Kansas City's Police chief abruptly and unexpectedly announced his retirement on Wednesday to the surprise of Kansas City Mayor Sly James, Kansas City Police Board President Leland Shurin and Fraternal Order of Police President Brad Lemon.
41 Action News broke the story Wednesday morning and Chief Darryl Forte followed with an announcement.
Less than two weeks earlier on March 10, Forte spoke about his future to 41 Action News at a community event in east Kansas City.
"I'll be here as long as I want to be here," he said on March 10. "I got community support, I have board support, I have support from the governor, I talked to him personally twice."
At the last police board meeting on March 7, James spoke about Forte.
"I've always had a good relationship with the chief," James said on March 7. "I still have a good relationship with him today, I'm satisfied with his leadership and I appreciate the fact that he's willing to do different things."
In a statement following Forte's retirement announcement, James statement says, "Chief Forte's leadership has been very valuable to our city. I have enjoyed the working relationship we've maintained and I will always consider him a friend."
While Forte's announcement appears to have come as a surprise to city leaders, it may also come with a surprise price tag.
The 41 Action News Investigators obtained records showing Forte is owed close to $500,000 in accumulated compensation, vacation and sick time in a cash payment upon his announced May 20 retirement.
As of March 10, Forte has accumulated 9514 unpaid hours with a total cash payout of more than $499,000.
Forte replied to 41 Action News via Twitter stating, "I earned my compensation. I encourage young people to set goals and reach for the stars like I did."
— chiefforte (@ChiefForte) March 22, 2017
That pending payout comes as the police department has asked for an additional $1.7 million from the city for raises for mid level officers FOP President Brad Lemon says they are rapidly losing.
"We hope that the city council will give strong consideration to help keep some of those men, those mid level officers," Lemon said.
But the city council put that decision on hold Wednesday with a potential vote coming as soon as Thursday.
Kansas City, Missouri Fraternal Order of Police Lodge #99 sent out the following statement:
Tomorrow is a crucial vote for this city, our officers and our citizens. The Kansas City Police Department has requested an $1.7 million dollar increase in this year’s proposed budget.
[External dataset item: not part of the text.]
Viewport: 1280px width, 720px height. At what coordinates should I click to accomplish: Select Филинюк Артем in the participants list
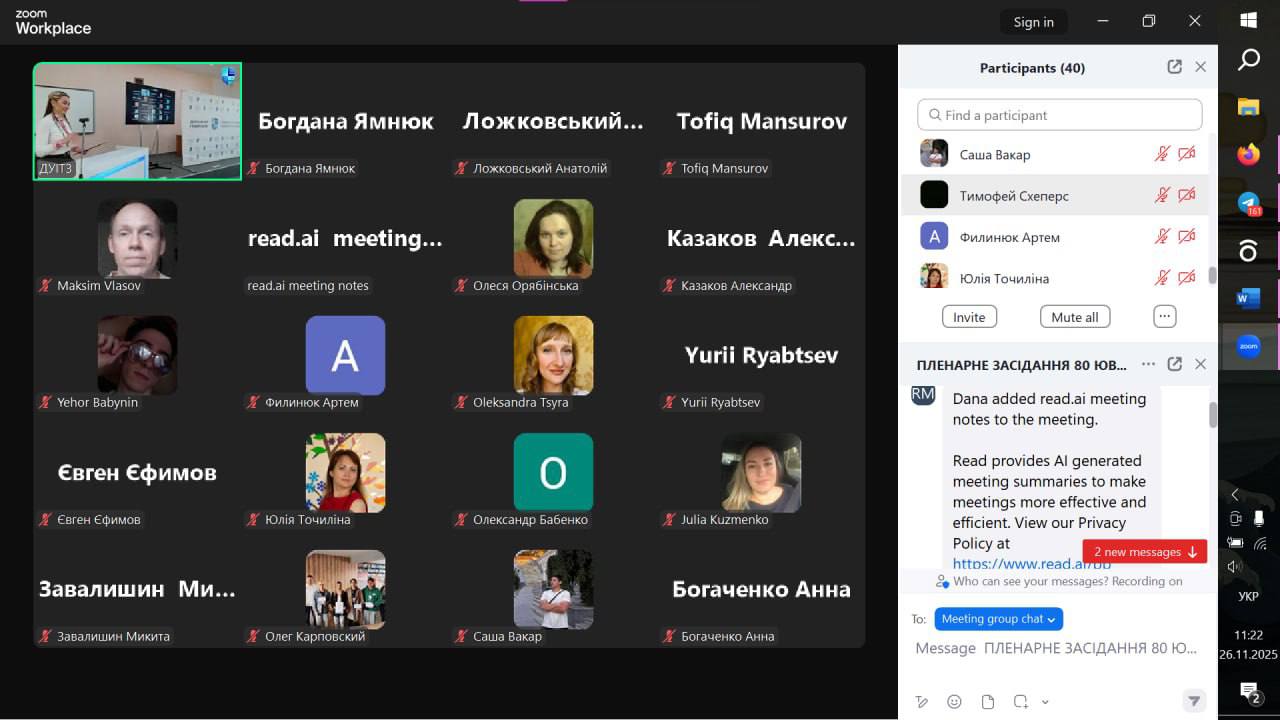point(1009,237)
This money is needed to keep salaries for our officers competitive with neighboring agencies.
We cannot continue to lose officers we train and who have excelled at KCPD to other agencies because we can’t afford to keep them.
After Chief Forte announced his retirement news broke that he is owed a substantial amount of money for his accrued sick, vacation and compensation time.
The ability to accrue this much time was an agreement between Chief Forte and the Board of Police Commissioners.
Every other member on the department is capped at the amount of time they can accrue.
We implore the city council to do what is right for our officers and those who live and work in Kansas City and not let this news impact this vote. Our officers and our citizens should not suffer for something in which they have no control.
Moving forward we hope the BOPC reexamines this practice and does what is in the best interest of everyone in Kansas City.
On March 10, Forte addressed his comp time.
"I'll keep doing what I do, that's part of my agreement with the board," he said. "I'll keep getting my comp time and I'll keep letting you all report on it. I got support from the community on my comp time," Chief Forte said on March 10.
Lemon says he's concerned the chief's comp time payout could impact the pay raise money request with the city council.
He also hopes the Kansas City Police Board will review the chief's comp time practice before a new chief is hired.
Police Board President Leland Shurin says that practice will be reviewed carefully.
As for who will now replace Forte, James in a statement said he's "committed to finding the best person in the country to lead the department."